Ion migration can lead to detrimental consequences, including hysteresis effects, interfacial reactions, etc., which degrades the stability and efficiency of perovskite solar cells (PSCs). Ionic liquid has been introduced to enhance the stability of PSCs, yet the detailed mechanism is still under debate. To address the question, in situ wide-field photoluminescence microscopy is employed to characterize the ion migration, which is found more obviously suppressed at the perovskite buried interface than the surface after 1-butyl-3-methylimidazolium tetrafluoroborate (BMIMBF4) modification. The experimental results show that BF4– is distributed mainly at the buried interface, while BMIM exists throughout the perovskite film and accumulates at the surface.

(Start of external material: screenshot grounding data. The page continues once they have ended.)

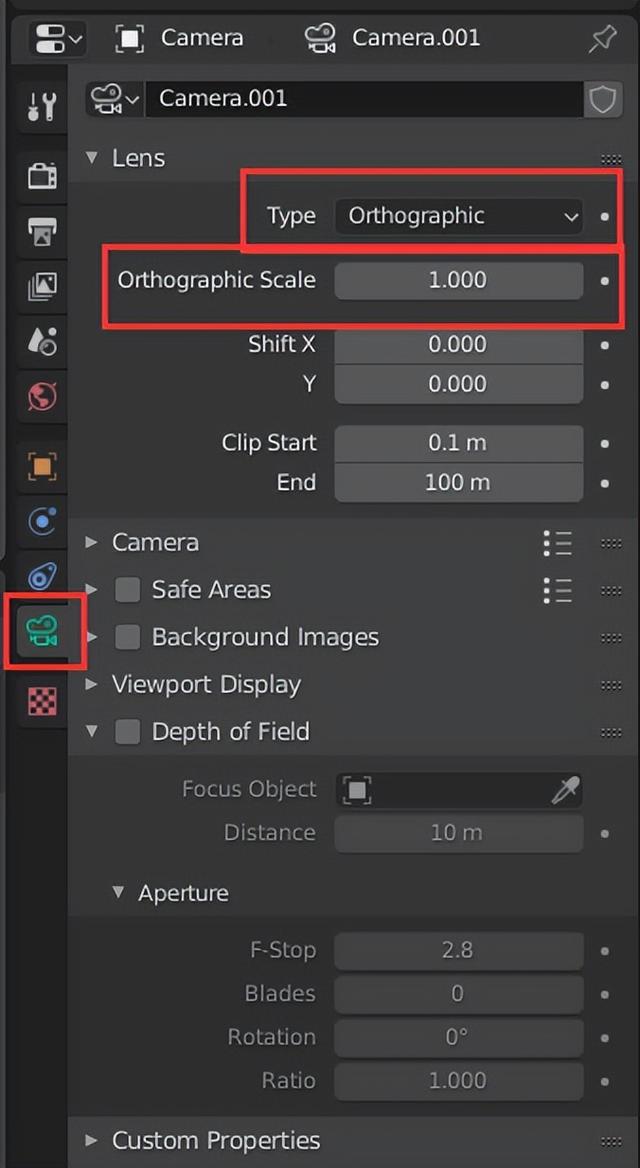Click the Orthographic Scale value field
The image size is (640, 1168).
pyautogui.click(x=458, y=280)
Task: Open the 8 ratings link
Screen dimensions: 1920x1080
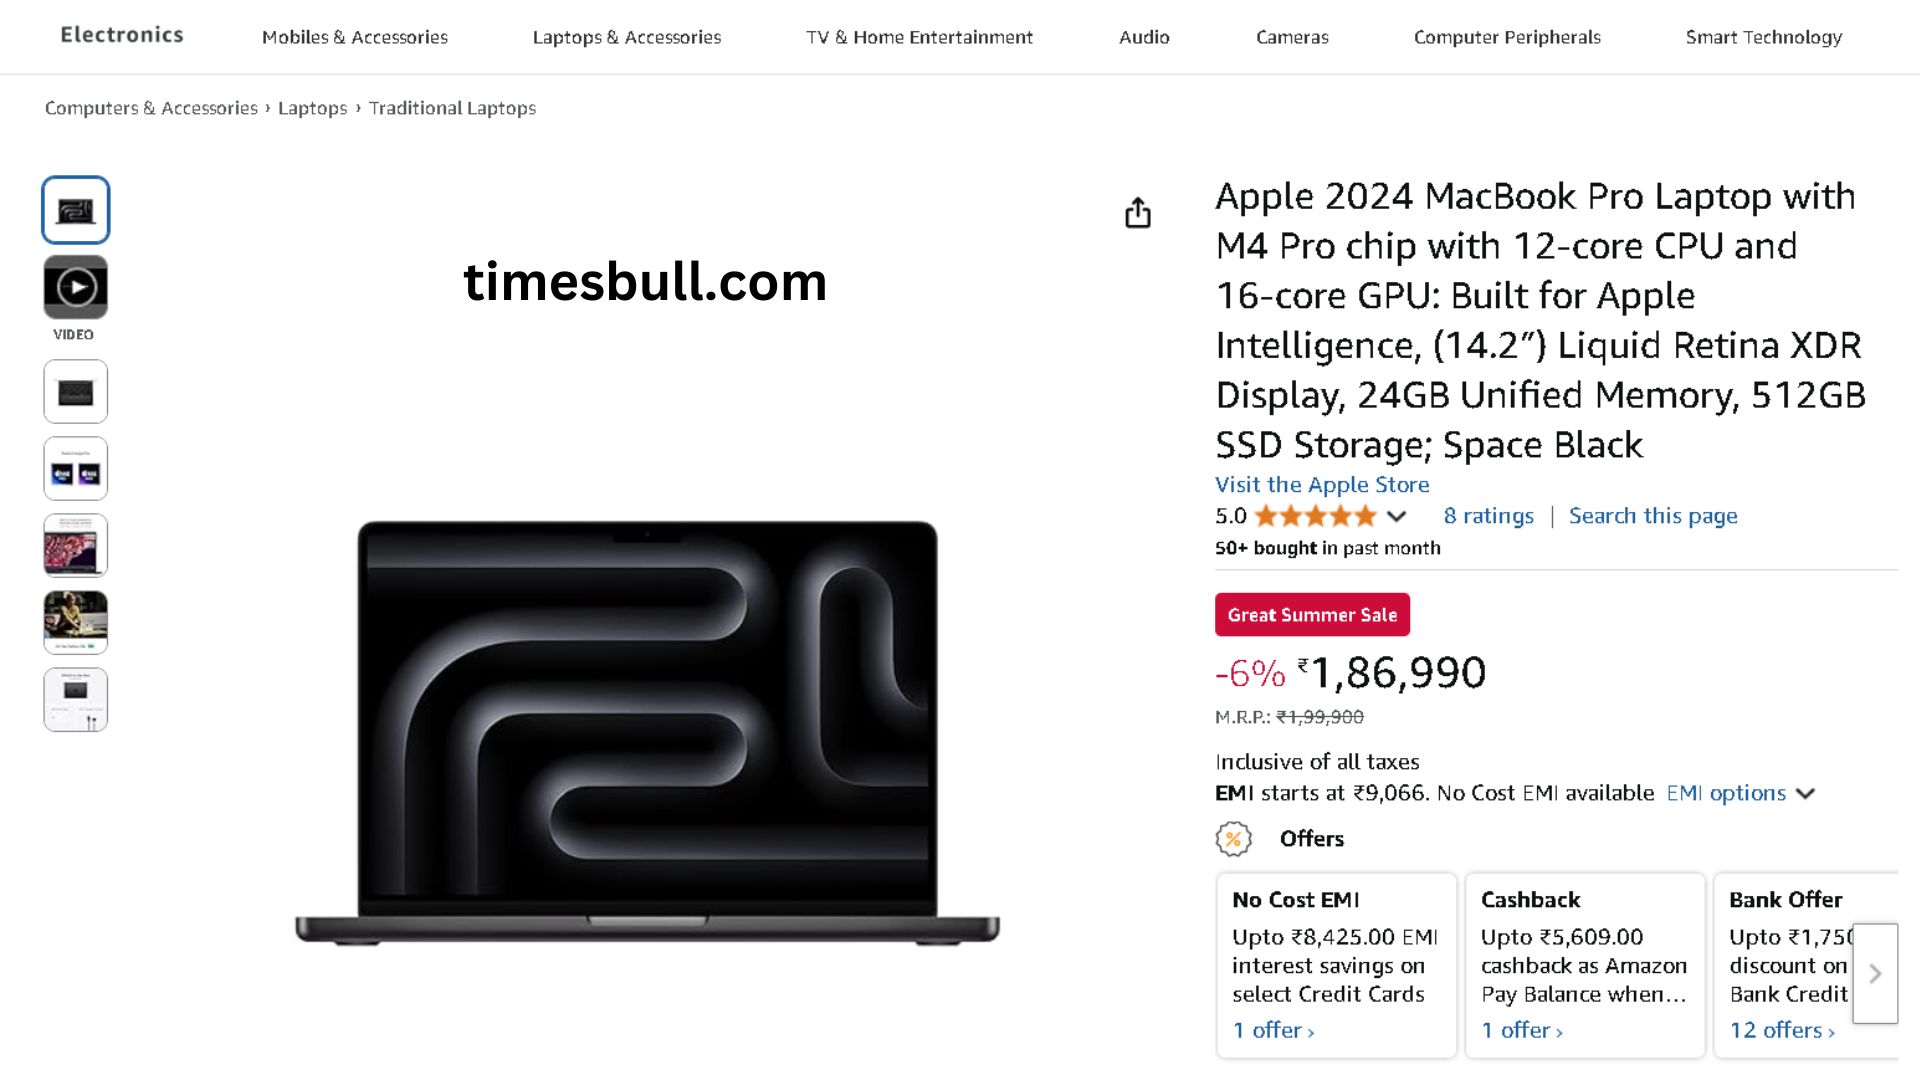Action: point(1488,516)
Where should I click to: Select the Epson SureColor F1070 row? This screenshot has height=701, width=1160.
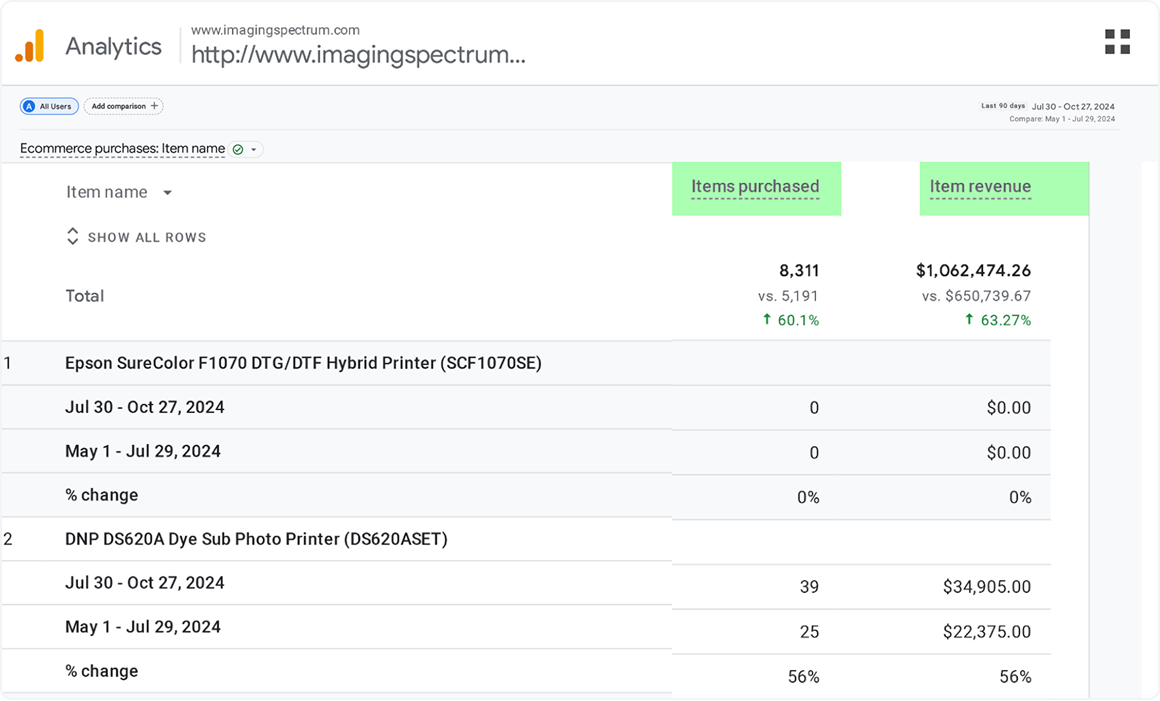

BF4– can suppress ion migration through filling the iodine vacancies and passivating undercoordinated Pb2+, thus reducing the defect density. Meanwhile, BMIM+ can passivate lead vacancies (VPb) and undercoordinated Pb2+ across the whole perovskite film, effectively decreasing the Pb-related defects. Consequently, PSCs incorporated with BMIMBF4 exhibit enhanced power conversion efficiency and stability. This study provides a comprehensive understanding of the role of ionic liquids in the ion migration of perovskite interfaces and its impact on the performance of PSCs.